If I was going to do the sock drawer option, I had to do inventory of the "before" state:
The situation was dire. There is clearly a reason why every time I go into my sock drawer, I futilely paw through all these orphans and castoff items from the last four years of my life, thinking somehow the occupants of sockland would have found compatible mates and conspired to make my mornings easier by being prepared to complete my outfits.

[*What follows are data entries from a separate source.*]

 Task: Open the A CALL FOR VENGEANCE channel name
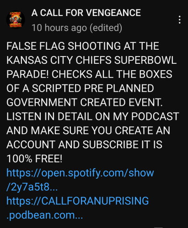pos(86,13)
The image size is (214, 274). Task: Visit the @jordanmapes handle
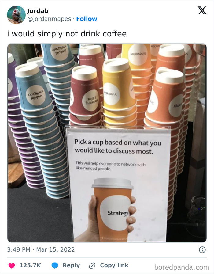pos(49,19)
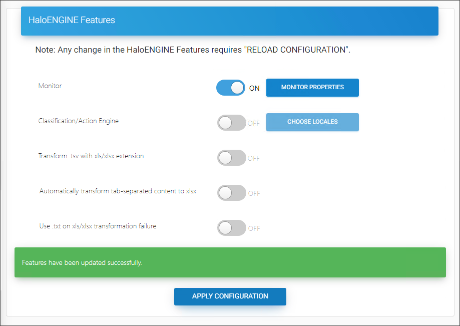This screenshot has height=326, width=460.
Task: Select the Monitor feature label
Action: (50, 86)
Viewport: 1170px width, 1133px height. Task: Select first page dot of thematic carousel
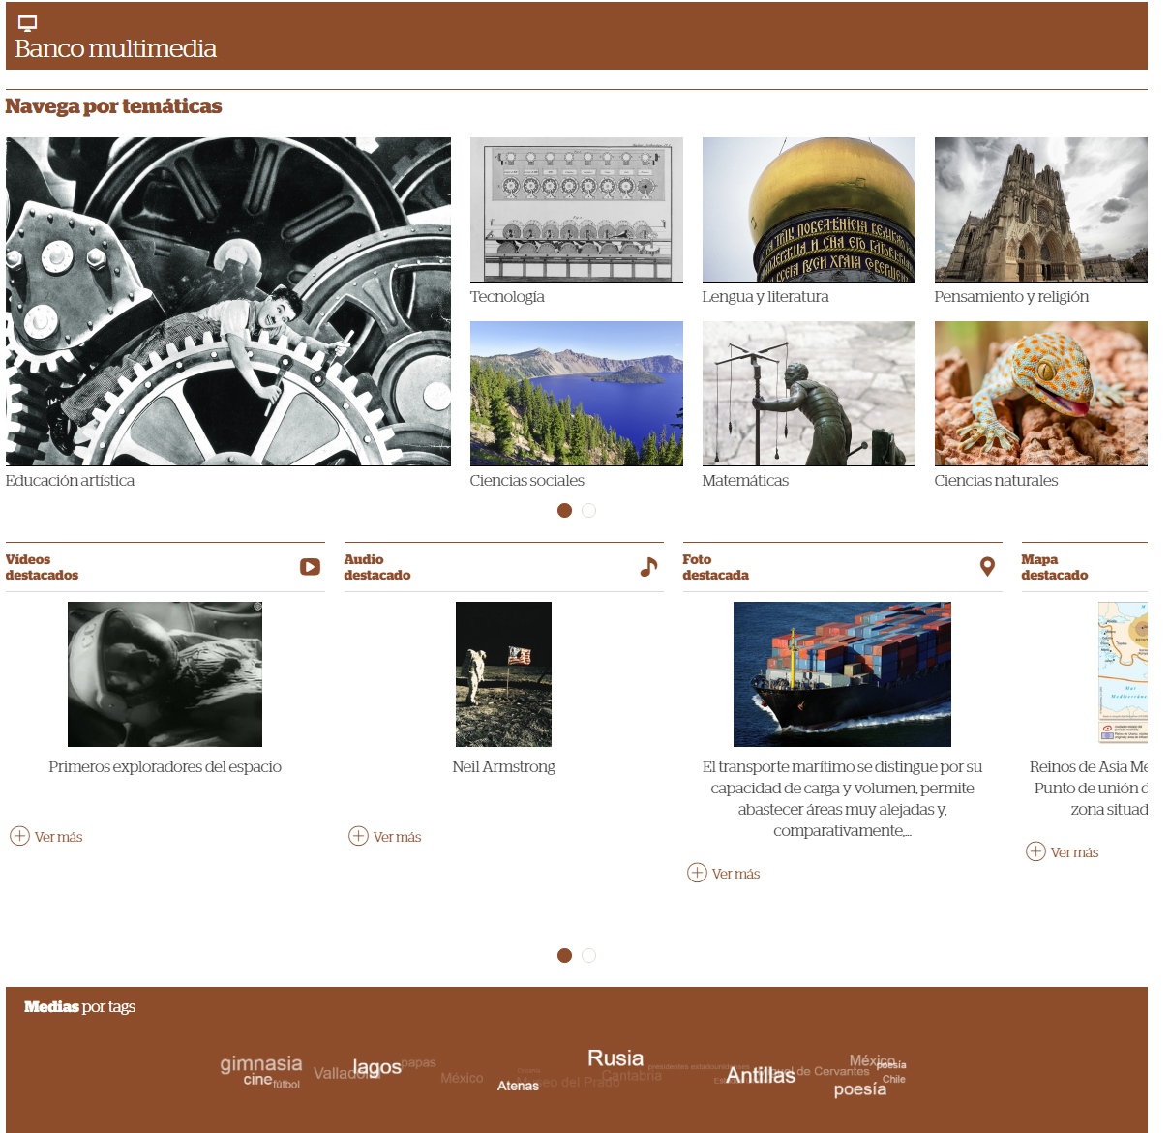564,510
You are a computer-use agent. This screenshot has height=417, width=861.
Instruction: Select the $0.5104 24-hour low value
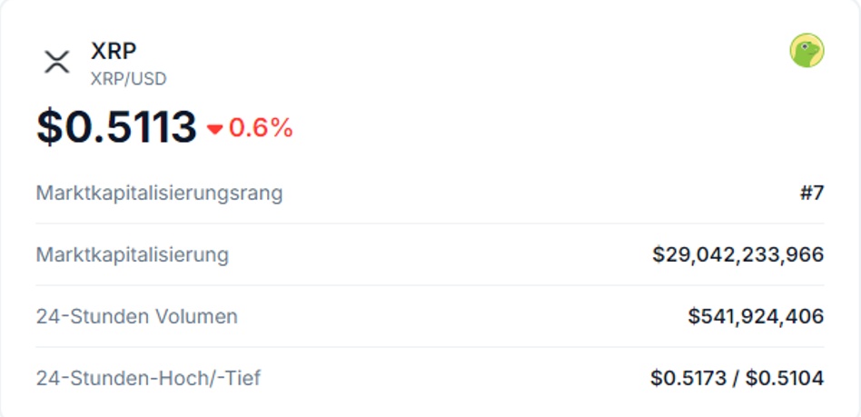coord(785,378)
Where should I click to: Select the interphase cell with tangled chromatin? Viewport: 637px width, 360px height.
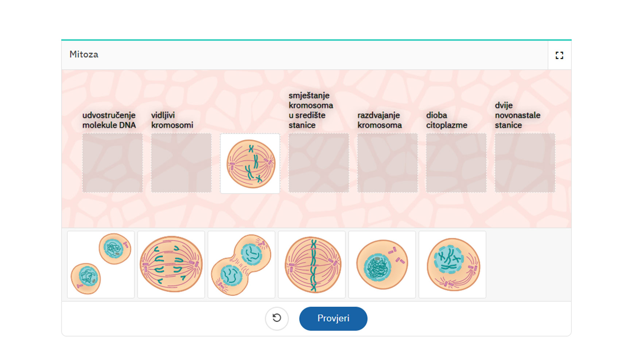tap(382, 265)
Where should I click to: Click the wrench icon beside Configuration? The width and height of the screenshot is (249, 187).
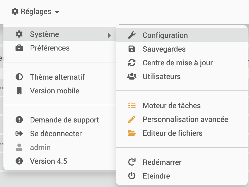pyautogui.click(x=132, y=35)
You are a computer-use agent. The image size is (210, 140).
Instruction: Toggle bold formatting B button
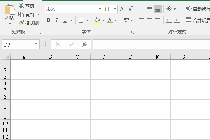tap(49, 20)
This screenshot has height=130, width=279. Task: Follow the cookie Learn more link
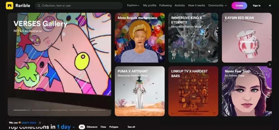click(29, 123)
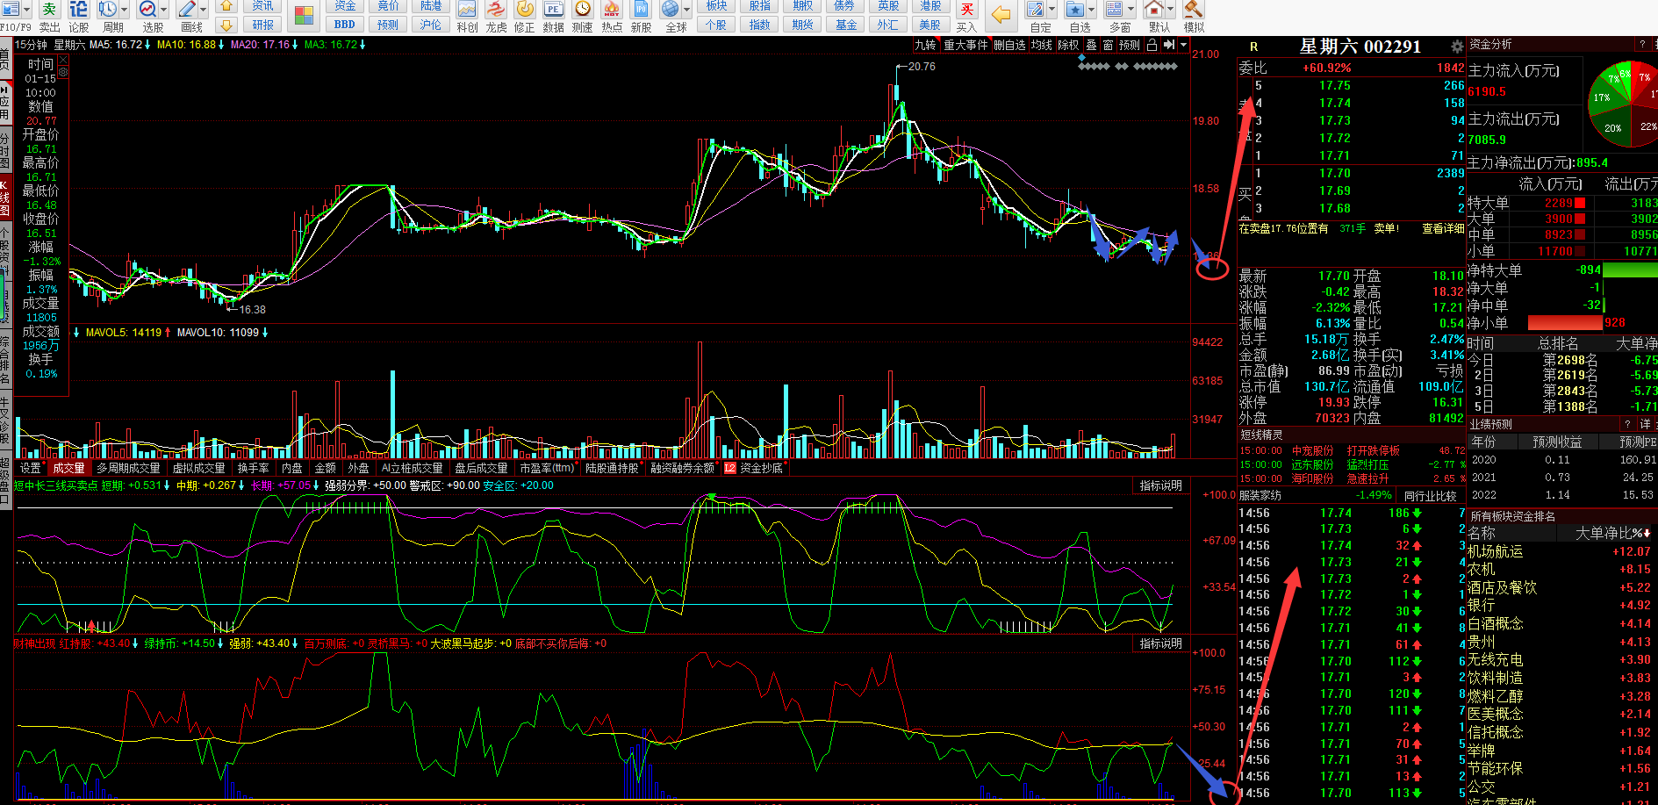Click the 卖出 sell icon
Image resolution: width=1658 pixels, height=805 pixels.
pyautogui.click(x=49, y=11)
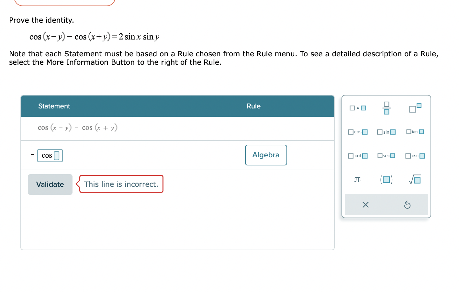Insert parentheses from the keypad
Image resolution: width=459 pixels, height=292 pixels.
point(386,180)
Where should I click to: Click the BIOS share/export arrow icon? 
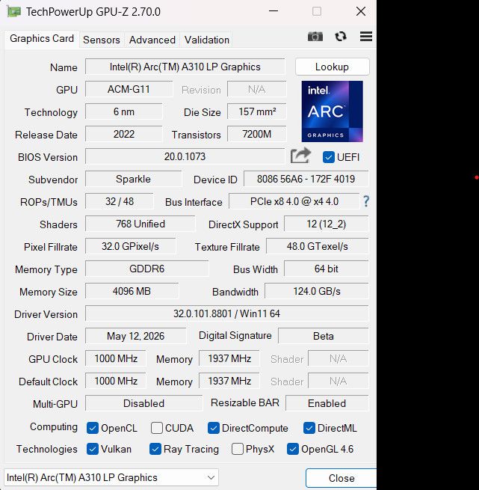[300, 156]
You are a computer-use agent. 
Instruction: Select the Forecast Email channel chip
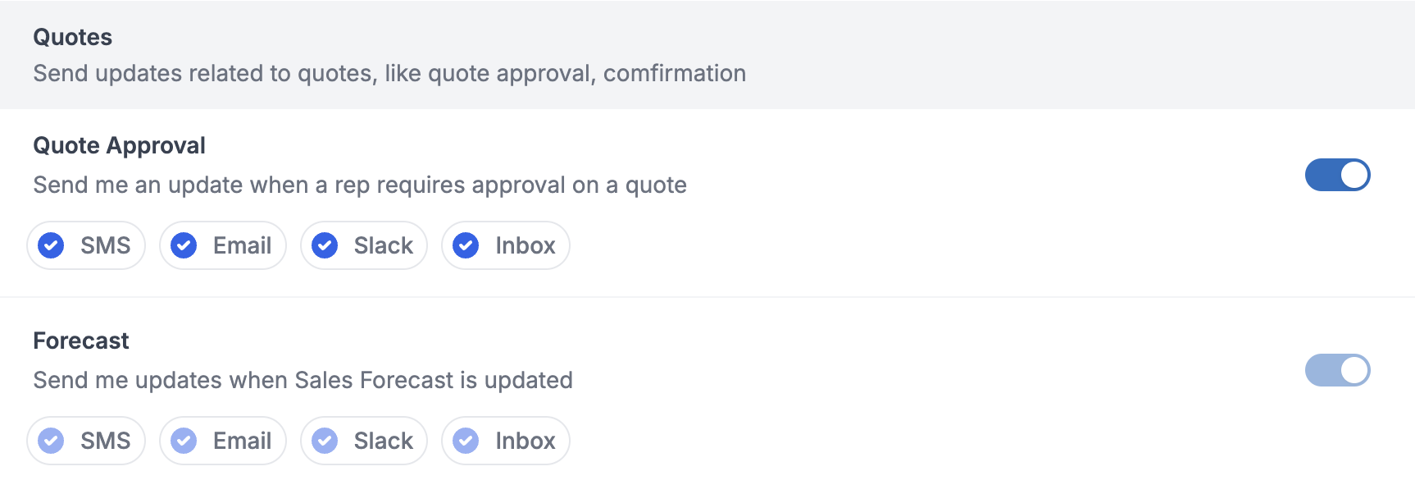pos(223,441)
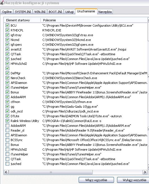Switch to the Ogólne tab
Viewport: 149px width, 184px height.
[x=7, y=12]
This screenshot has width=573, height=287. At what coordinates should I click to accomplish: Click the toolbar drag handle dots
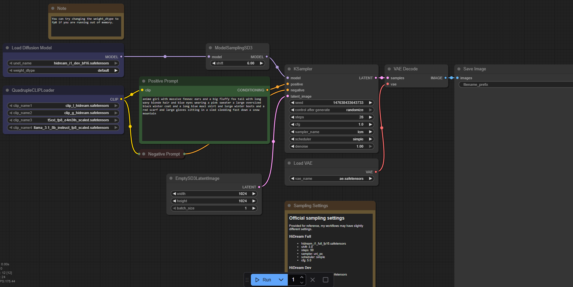247,280
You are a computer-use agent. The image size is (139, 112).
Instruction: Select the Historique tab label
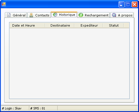pyautogui.click(x=67, y=15)
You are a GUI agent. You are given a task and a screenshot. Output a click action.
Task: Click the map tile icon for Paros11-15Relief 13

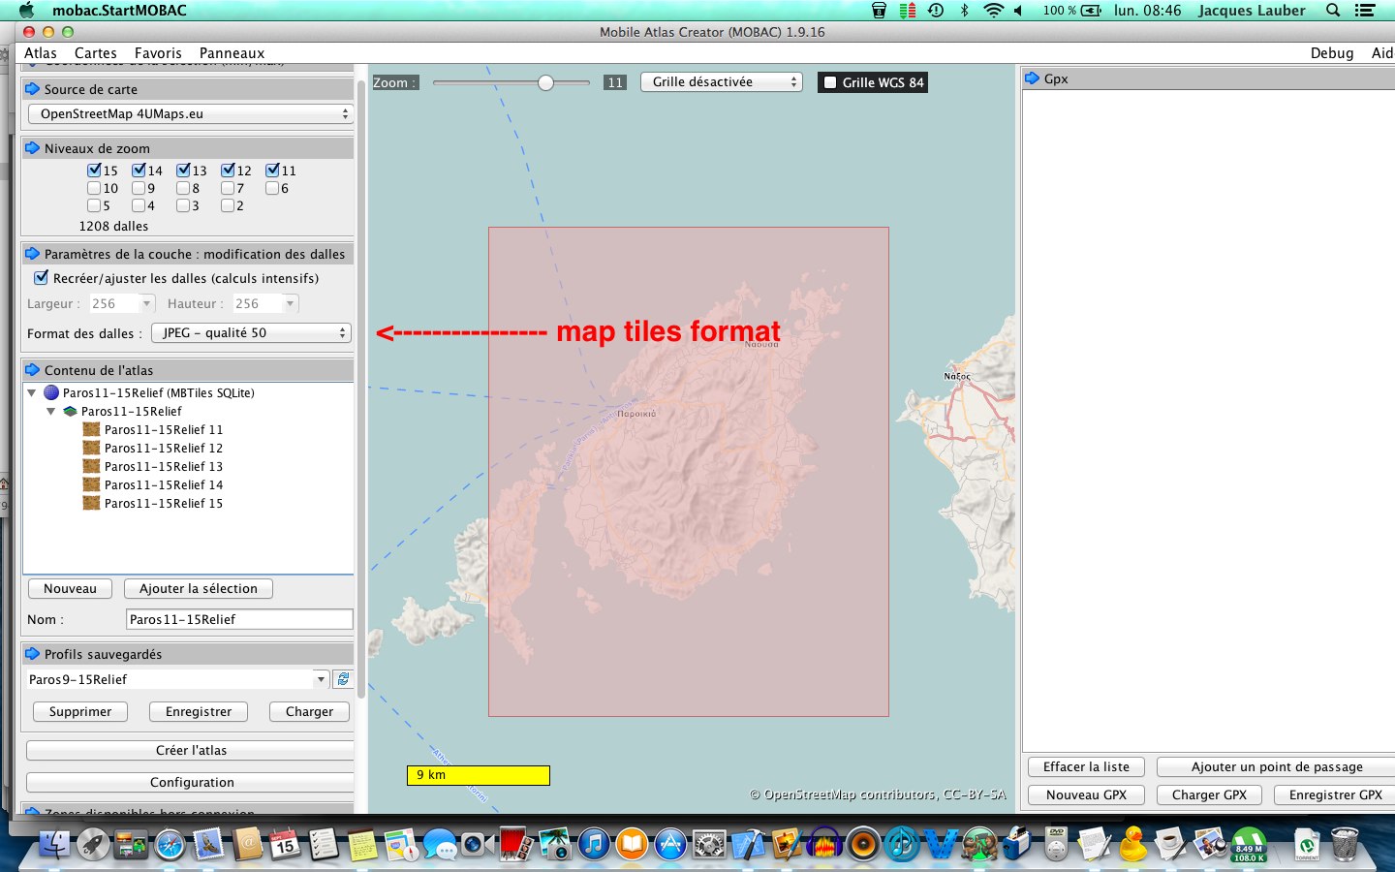coord(91,466)
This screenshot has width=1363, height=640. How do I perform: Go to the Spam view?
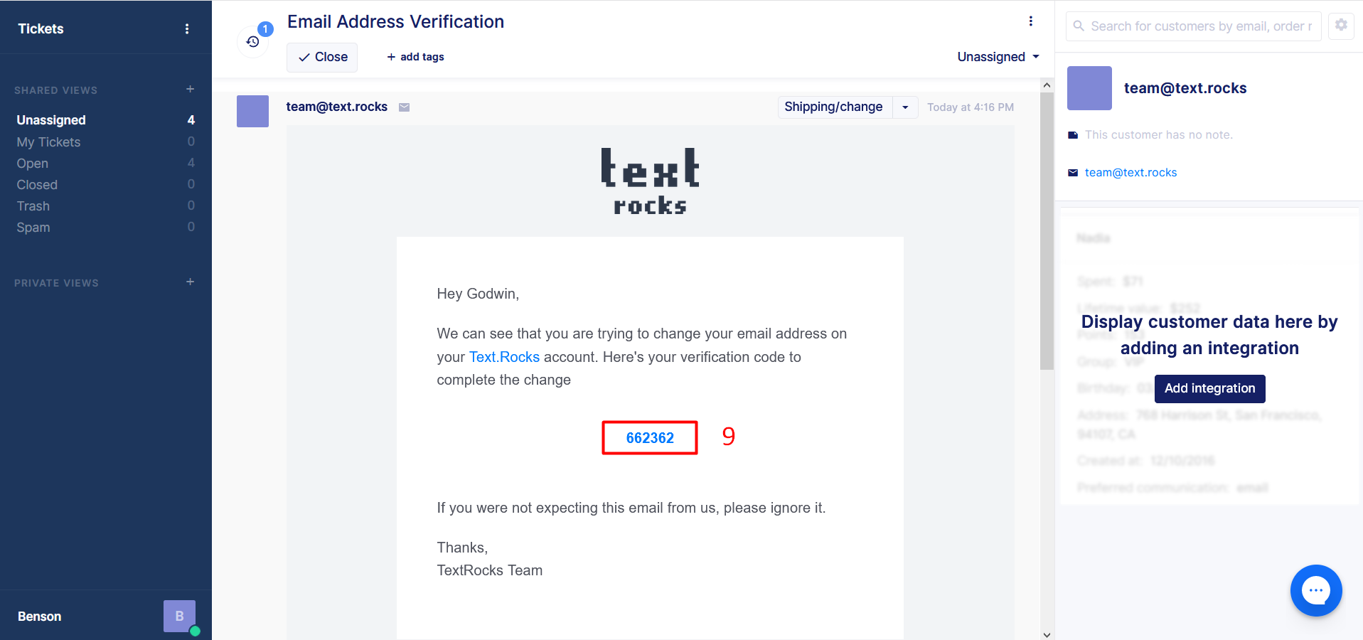[33, 228]
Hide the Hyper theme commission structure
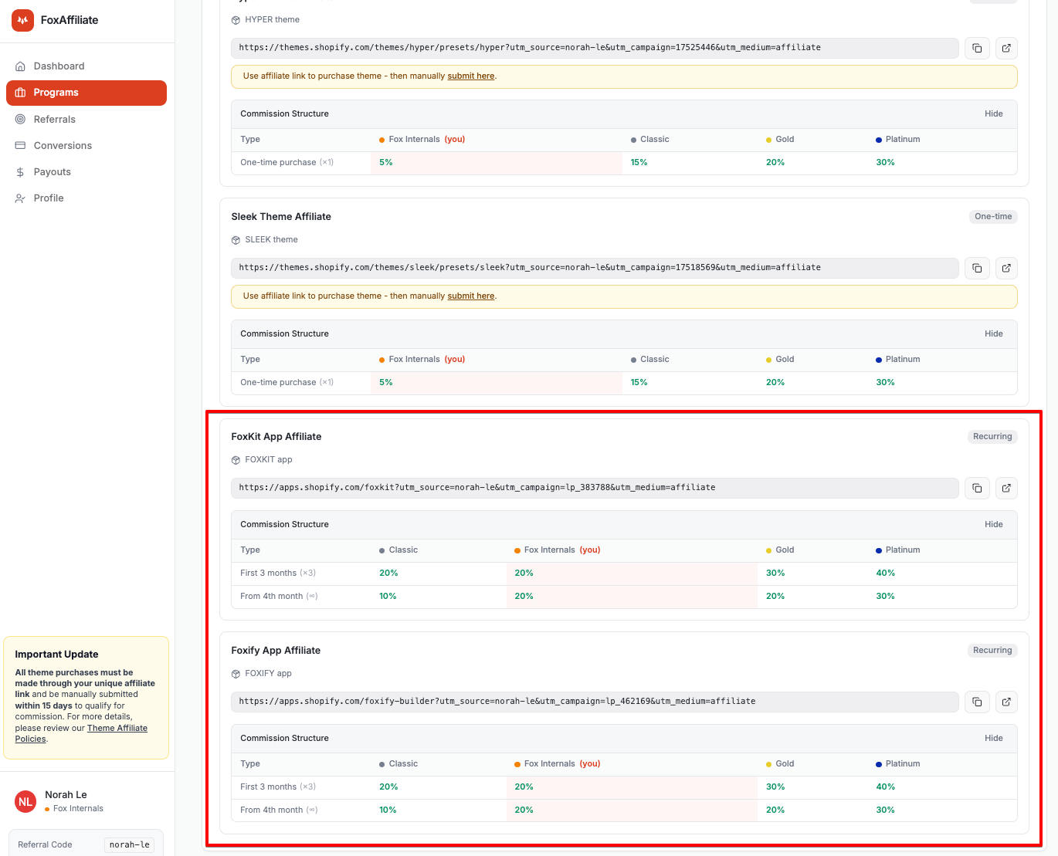Viewport: 1058px width, 856px height. tap(993, 113)
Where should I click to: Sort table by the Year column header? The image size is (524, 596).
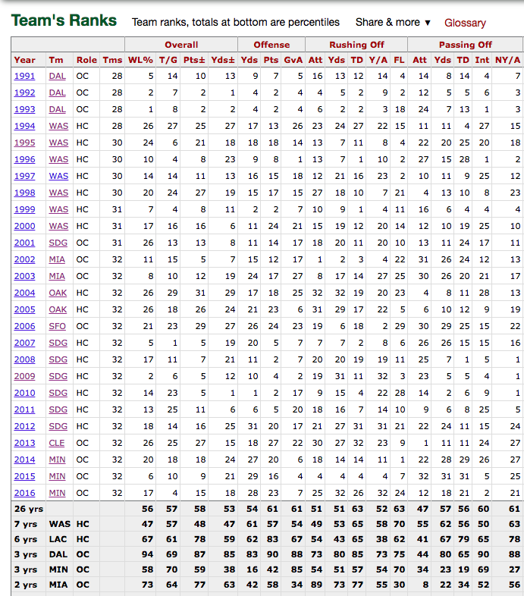[24, 60]
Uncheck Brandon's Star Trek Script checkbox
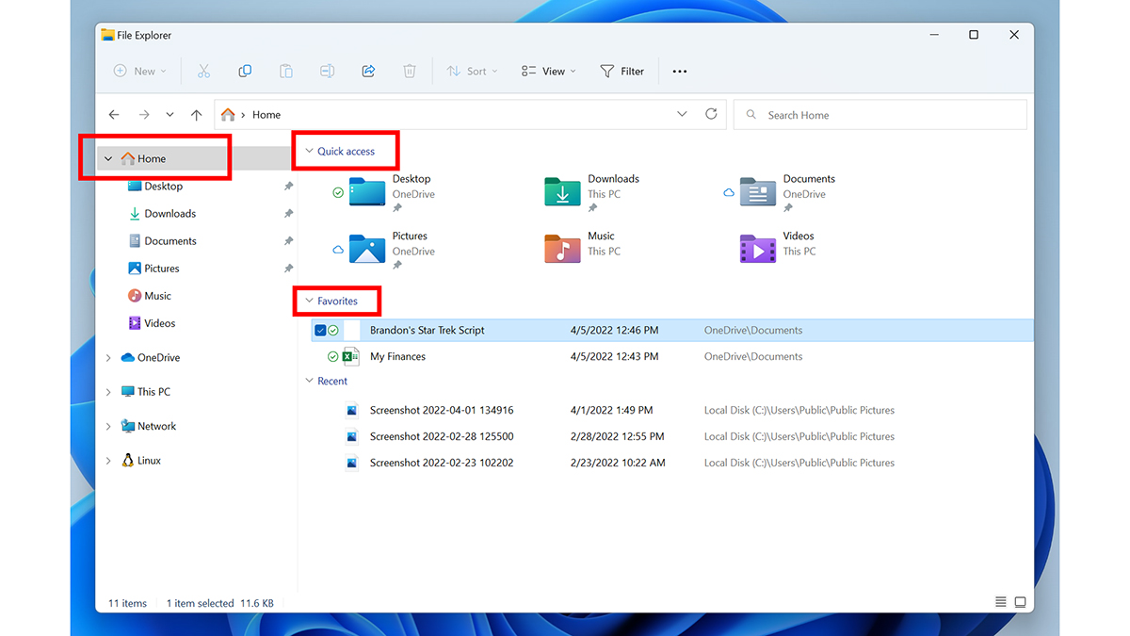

I commenced to make some sense out of this mess. Out of nine pairs of socks, five stayed, one went back to their rightful owner (my husband) and three are outta here. The seventeen orphans, many of which belonged to one of my children, are also gone. The rest of the inventory included hosiery and kneehis (now organized); two jewelry box/pouches; two girls' gold cross necklaces; a blue fanny pack; a hot pink visor (now retired); a blackberry belt clip; a motorola charger for a phone from about five years ago; a set of ipod earphones; three funky blue plastic things that must have corresponded to something sometime; a bandaid; two reflectors from running; a drawer sachet knitted by my mother in law; a red stocking cap; a pair of blue biking shorts circa 1987; a picture of Wayne Kevin at 18 months (keeping!); three crayons, a non functional ink pen, 3 shoestrings, a toothbrush and toothpaste in a ziploc bag, a cheap poncho, a blank check, 4 pieces of genuine trash, a Land's End invoice from March 2005 for a pair of pants that went to Goodwill long ago, and one penny.
My family was mystified by the sight of me on the floor of the bedroom, typing in the sock drawer inventory into the laptop. The nice side benefit is that since my daughter was watching the Video Music Awards, I got to share a little of that with her (and knew when to send my 10 year old out of the room). Here's the end result:
This little exercise reminded me of several scenarios set forth in the book I am reading, Freakonomics. The author does a thought-provoking job of explaining why sometimes events that we think are directly correlated are, upon further exploration, not as straightforward as they seem. I am a little upset that reading to your children isn't necessarily correlated with success in school, but I would still argue it is time well spent. Anyway, is having a clean sock drawer going to correlate with cleaning out some mental baggage and simplifying my life as I would like?